4. Providence: Providence, King Crimson'ın doğaçlama parçalarından biri. Açıkçası ben King Crimson'dan önce doğaçlama müziklerin tamamından nefret ediyordum ki hala önceden yazılmış müzikleri tercih ederim. Providence buna bir istisna çünkü oldukça iyi bir parça. Bir kere baştaki keman melodisi çok güzel. Şarkı başta gayet sakin başlıyor ancak "Larks' Tongues in Aspic Pt. I" gibi yavaş yavaş heyecanlanmaya başlıyor ve en son kaosa bürünüyor. Tek sıkınrım bu parça da bence 2-3 dakika kısa olabilirmiş ama doğaçlama zaten o yüzden sağlık olsun.


Remaster'ı parçaya çok bir şey eklememiş ama eklemesine de gerek yok zaten. Sesler daha net ve baştaki niye koyduklarını anlamadığım 1 dakikalık sessizlik de yok. Parça 8/10, remaster 9/10.


5. Starless: Eveeeeet, albümün son şarkısına geldik. Starless oldukça ünlü bir parça. Çoğu kişinin aklına progresif rock denince ya Starless gelir ya da Roundabout. Peki Starless neyi doğru yapıyor ki bu kadar popüler? Kısaca her şeyi. 


Şarkı üç bölümden oluşuyor. İlk bölüm oldukça sakin, rahatlatıcı bir mellotron ve gitar melodisiyle başlıyor. Burada sözlerin neyden  bahsettiği hakkında birkaç teori var ancak benim teorim ana karakterin dünyadan iyice soğuması ve her şeyi sahte görmesi. O yüzden de kendi içine baktığında tek gördüğü şey "Yıldızsız ve İncil Karası". İlk bölüm 4.5 dakika boyunca devam ediyor ve John Wetton'ın son "STARLESS AND... BIBLE BLAAAAAAAAAAAAACK" deyişiyle ikinci bölüme geçiyoruz. 

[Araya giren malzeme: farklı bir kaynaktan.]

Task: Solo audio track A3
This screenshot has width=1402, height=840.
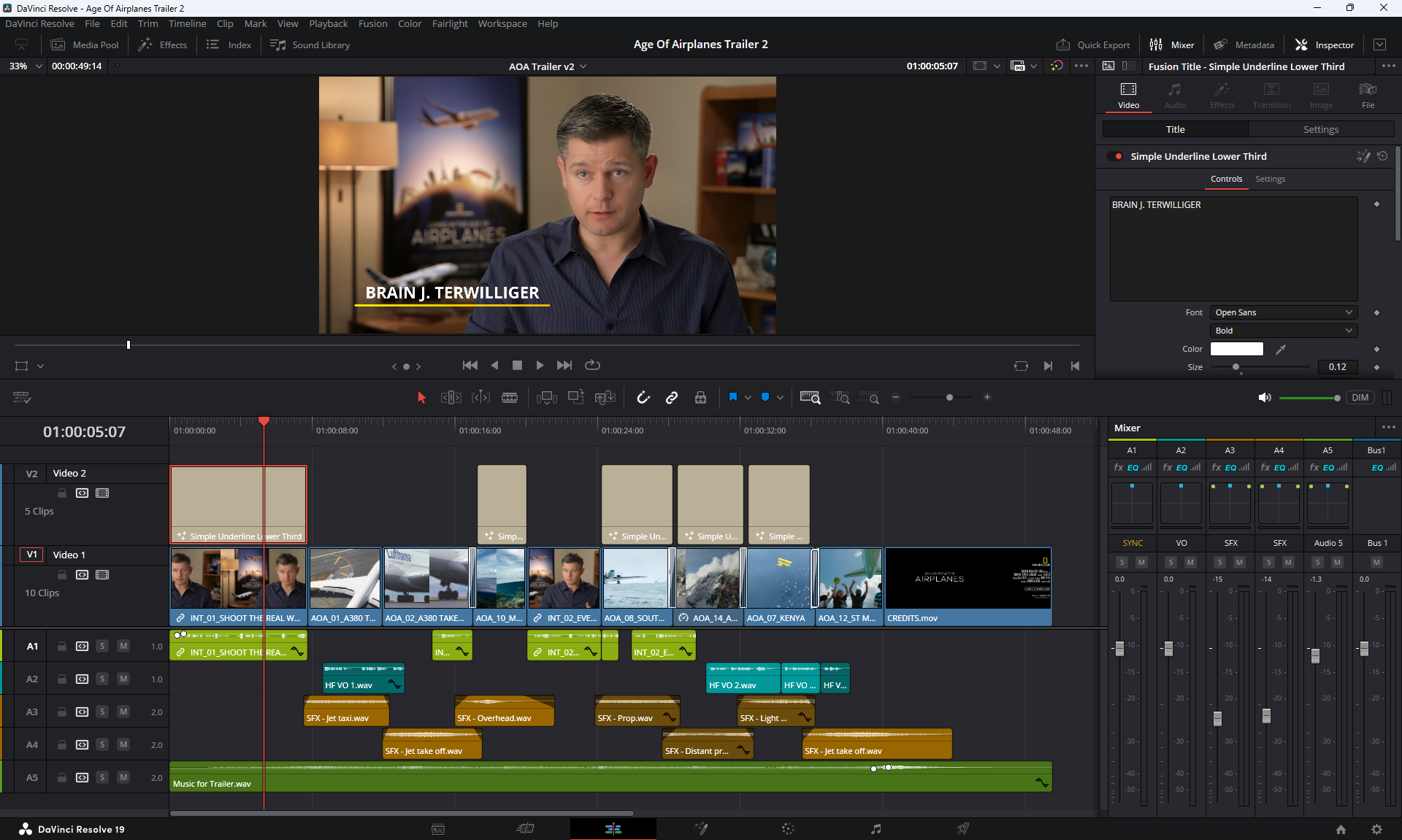Action: (102, 712)
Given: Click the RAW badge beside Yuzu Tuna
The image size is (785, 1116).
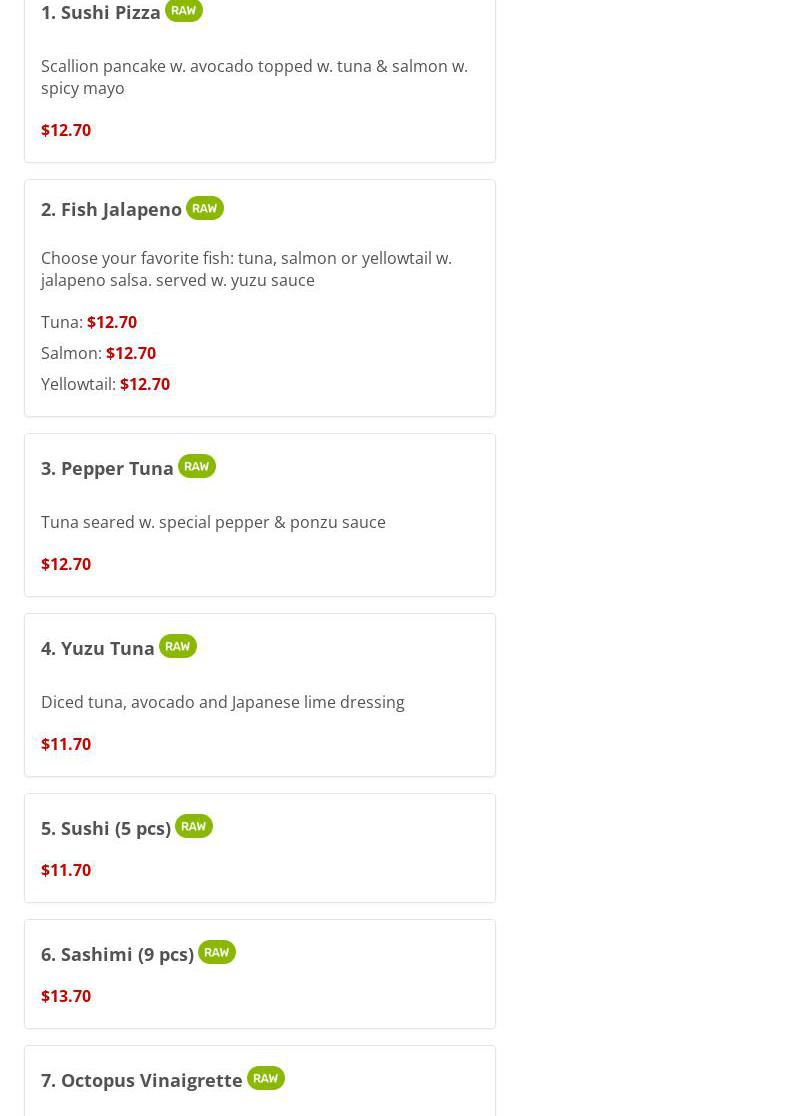Looking at the screenshot, I should [x=177, y=646].
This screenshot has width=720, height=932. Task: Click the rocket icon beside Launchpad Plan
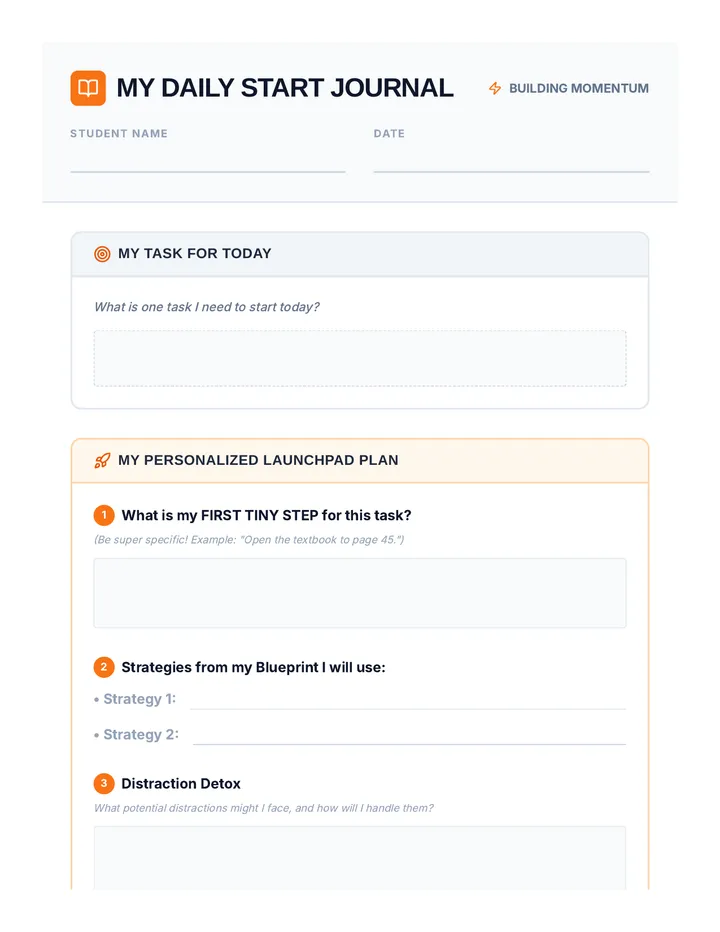(102, 461)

İkinci bölüm biraz tartışmalı. Bölüme John Wetton'ın oldukça rahatlatıcı bir bas gitar melodisiyle giriyoruz, başka hiçbir enstrüman yok. Bir süre sonra bas gitara elektro gitar da katılıyor ancak oldukça rahatsız edici bir melodiyle. O melodiden kurtulmak istiyorsunuz ama ikinci bölüm boyunca sürekli arkada o melodi çalmaya devam ediyor. Biraz uzun sayılabilecek bir süre sonra bateriler de ekleniyor ve bu ritimle bir süre devam ediyorlar. 


Bu kısım hakkında benim kişisel teorim ana karakterin kafasının gittikçe daha fazla rahatsız edici ve hayatını engelleyen düşüncelerle dolması. Rahatsız edici düşünceler, aynı şarkıdaki enstrümanlar gibi çoğalıyor. Her neyse, 2. bölümün sonlarına doğru tekrardan sadece bas gitar ve elektro gitar kalıyor. Bu sefer ikisi de aşırı, nasıl desem, gelecek bir şeyin habercisi bir melodi çalıyorlar. Çok da sürmüyor, yaklaşık 30 saniye sonra şarkıya saksafonun girmesiyle 3. bölüme geçiyoruz.


3. Bölümün en iyi bölüm olduğu genelde herkes tarafından kabul edilen bir gerçektir. Bunun sebebi ilk 2 bölümün en iyi yanlarını alıp üzerine de ekstra bir şeyler koyarak büyük bir finalle şarkıyı kapatmasıdır. Başta giren saksafon oldukça jazz esintili bir solo çaldıktan sonra tüm enstrümanlar sakinleşir ve John Wetton'ın başta kendi sesiyle söylediği kısımlar saksafonla çalınmaya başlar ve böylece üçüncü bölüm ilk bölüme bağlanmış olur. Daha sonra elektro gitar geri döner ve ikinci bölümdeki rahatsız edici melodinin çok daha etkileyici bir halini çalar. Tüm bunların sonunda ise en başta çalınan sakin gitar melodisi, bu sefer arkada çok daha güçlü bir mellotronla beraber saksafon ile çalınır. Bu kısım da bittikten sonra şarkı sessizliğe bürünür ve biter.


Benim için en iyi progresif rock şarkısı olmasa da kesinlikle herkesin en az bir kez deneyim etmesini düşündüğüm bir şarkıdır Starless. Remaster'ından çok bahsetmeyeceğim, zaten yeterince uzun konuştum. Steven Wilson zaten epik olan bu şarkıyı daha da destansı hale getirmiş. Şarkı 10/10, Remaster 10/10.